One dish at a time, our city demonstrates its diversity
By SANDRA THOMPSON
Published October 9, 2004
The Friday before the most recent hurricane, we went with friends to China Yuan on Armenia near Waters. It was full, and almost everyone there was Asian. It's one of those places, like in a Chinatown, where round tables accommodate large parties, usually families with friends and kids, and there's a revolving disc in the center that is, in effect, a lazy Susan, passing the dishes around the table. Whole barbecued ducks and chickens hang from their feet in a case toward the back.
If you want dessert, you can walk over to the Oriental Bakery in the same strip center and buy a big round almond cookie or any of the pastel pastries. In this center there's also a Peruvian restaurant and nightclub, an Asian market and I don't remember what else. Driving on Armenia, you pass every kind of Latin American restaurant and market - Mexican, Colombian, Puerto Rican. There's a Vietnamese restaurant, too. In fact, for miles the whole street is almost entirely non-Anglo.
This is a neighborhood where I feel I'm living in a real city. It's the way I used to feel about Columbus Drive, which at one time was called Boliche Boulevard, and the old Ybor City before it was developed into a mall. When I first arrived in Florida, I would drive from St. Petersburg to eat arroz con pollo at the old Latam on Columbus or Alvarez in Ybor, but the attraction wasn't so much the food as it was the flavor of the place, the diversity.
After dinner, our friends wanted to go to Viva La Frida to hear the Michael Ross Quartet. Michael Ross taught bass to their son, and they told us LaRue Nickelson, the guitarist in the group, had taken second place in this year's competition for best unsigned jazz guitarist under 30 at the Montreaux Jazz Festival.
You never now what you'll find at Viva La Frida, the restaurant/club/gallery/whatever in Seminole Heights. Inside it's a restaurant and gallery, but the large open-air patio outside is host to all kinds of things. In the next couple of weeks there will be an Alley Cat Players production of Macbeth and a lunch chat with alternative journalist David Barsamian, talking about "Four More Weeks or Four More Wars." So you see what I mean.
That night, the Ross Quartet was playing outside. There was a birthday party at a long table of about 20, mostly girls in their teens in teeny tiny skirts, everyone talking in Spanish. People were scattered at the smaller tables eating dinner or drinking sangria. We were at the farthest table from the band, so we could see everyone, and it seemed like no one else was really listening.
Which was strange, because the group was fabulous. Nickelson was as good as billed, but also Ross and David Pate on saxophone and Walt Hubbard on drums were fantastic. This is straight jazz, not a hybrid.
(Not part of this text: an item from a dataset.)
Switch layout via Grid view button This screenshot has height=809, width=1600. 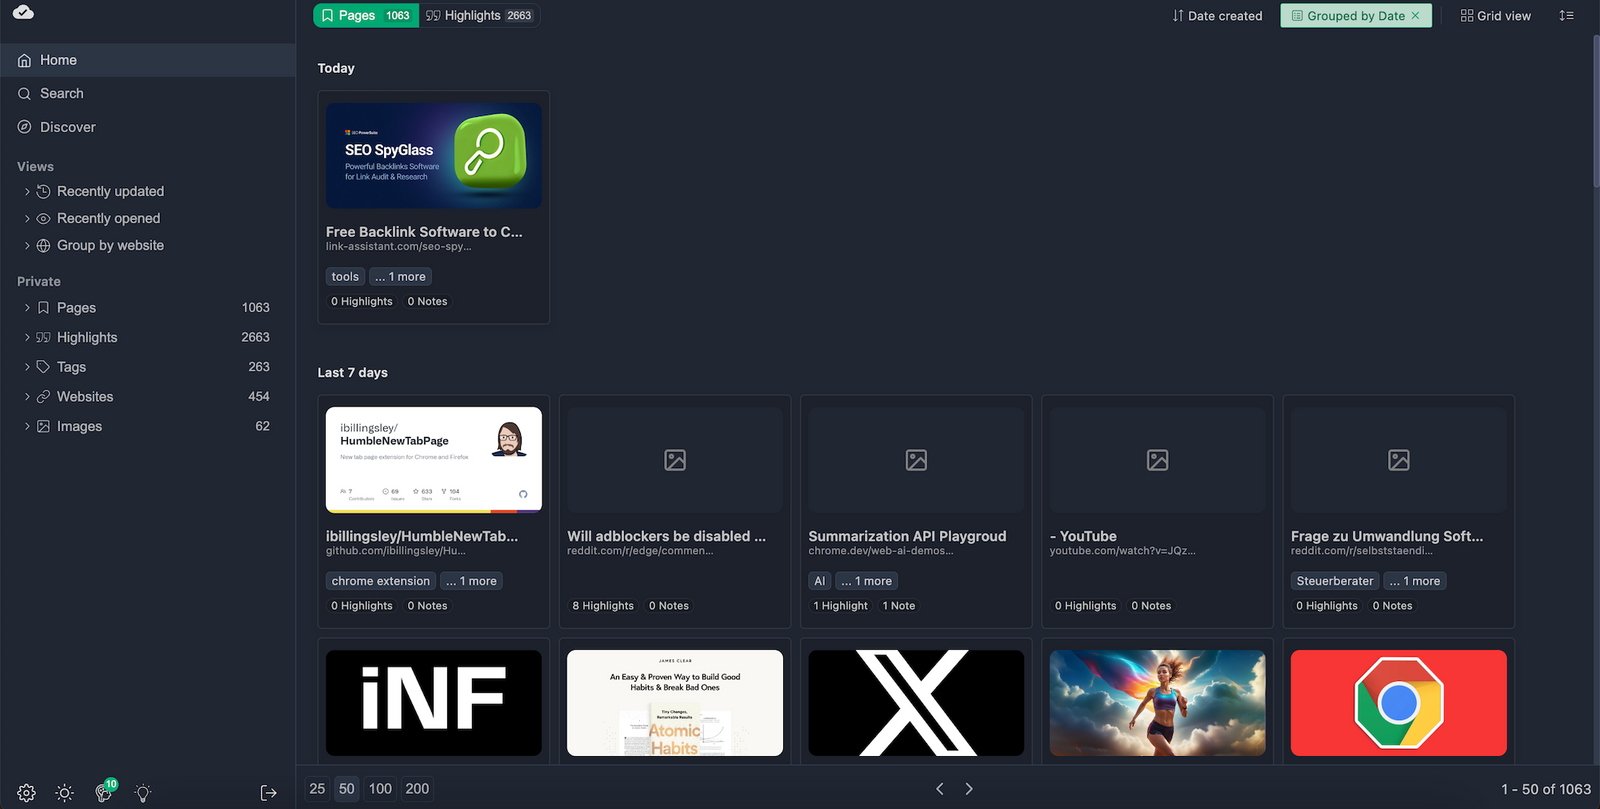(1495, 16)
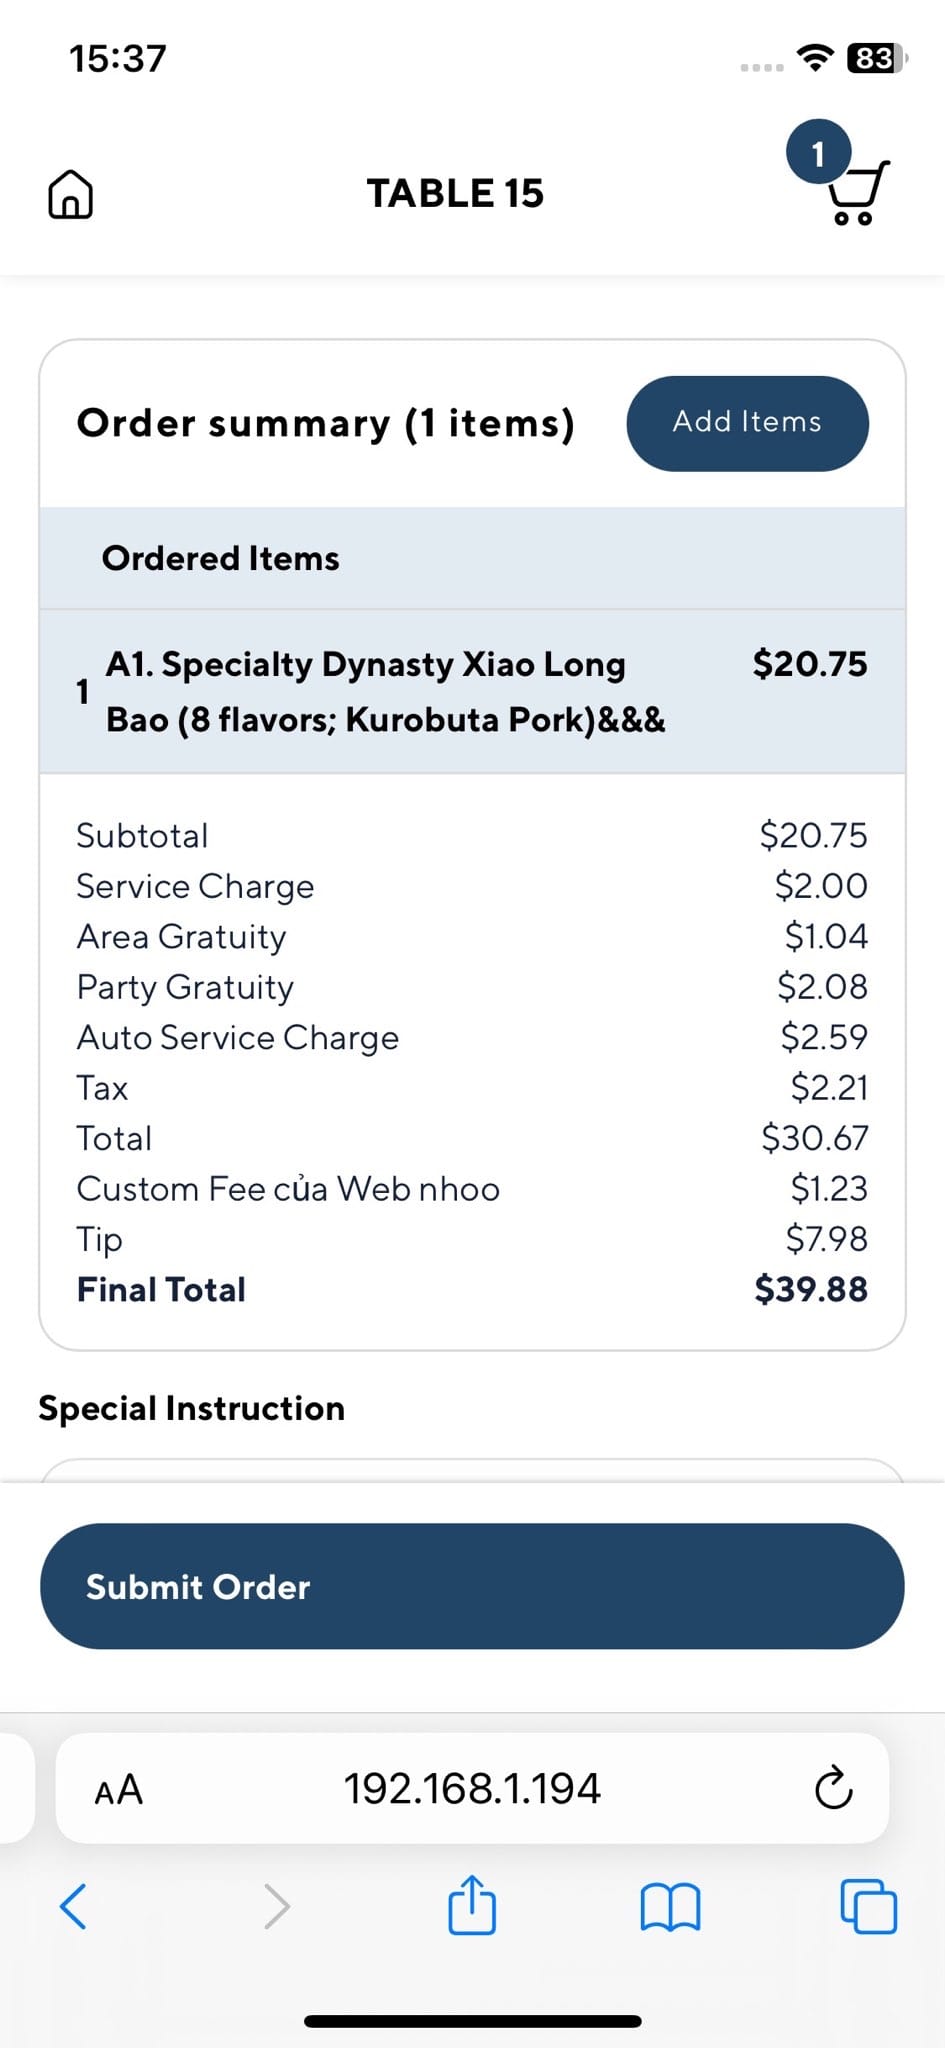Tap the Final Total amount
Image resolution: width=945 pixels, height=2048 pixels.
[x=810, y=1289]
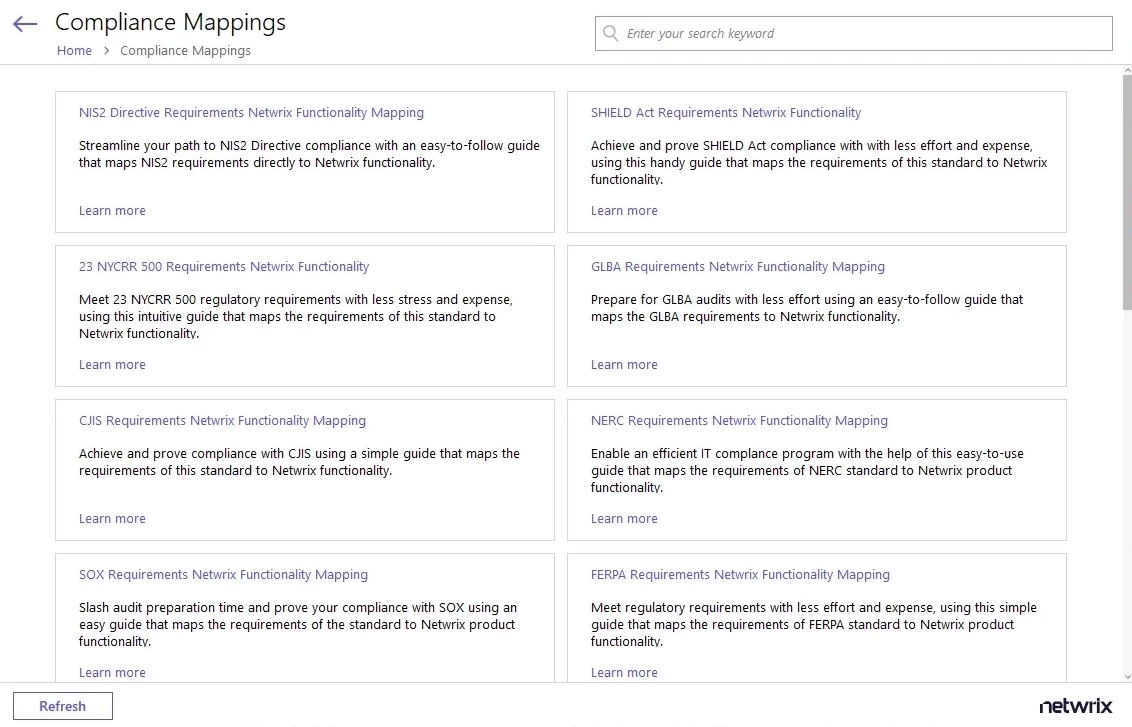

The group has a CD coming out in about three weeks called Year of the Dog with original tunes written by Ross and Nickelson. You'll be able to buy it at www.michaelrossquartet.com Or hear MRQ at Viva La Frida the first two Fridays in November. We stayed until the band closed down.
This late at night it was cool, especially with the hurricane winds starting to come through. On the way home driving down N Florida, we stopped at Mauricio Faedo's bakery. It's open 24 hours a day Monday through Friday. Bakers were still at work at the long tables and the huge room was full of carts loaded with long, skinny loaves of Cuban bread with the palm fronds on top.
We asked for one when three Latino guys came in. "I didn't know it would be open!" one was saying.
He saw me looking in the bakery case and asked, "Did you get one of those?" He was pointing to the guava pastries. "You've got to get one!" he said. "They're delicious."
He said they had just arrived from Port St. Lucie, running from the hurricane. His aunt lived a couple of blocks from here.
I bought one, of course. How could I not?
As we got in the car, the bakers were leaving. I looked at my watch. It was a quarter to midnight.
As we headed down Florida, eating the guava pastry, its crust flaking onto the car seat, I thought: Is this a great town, or what?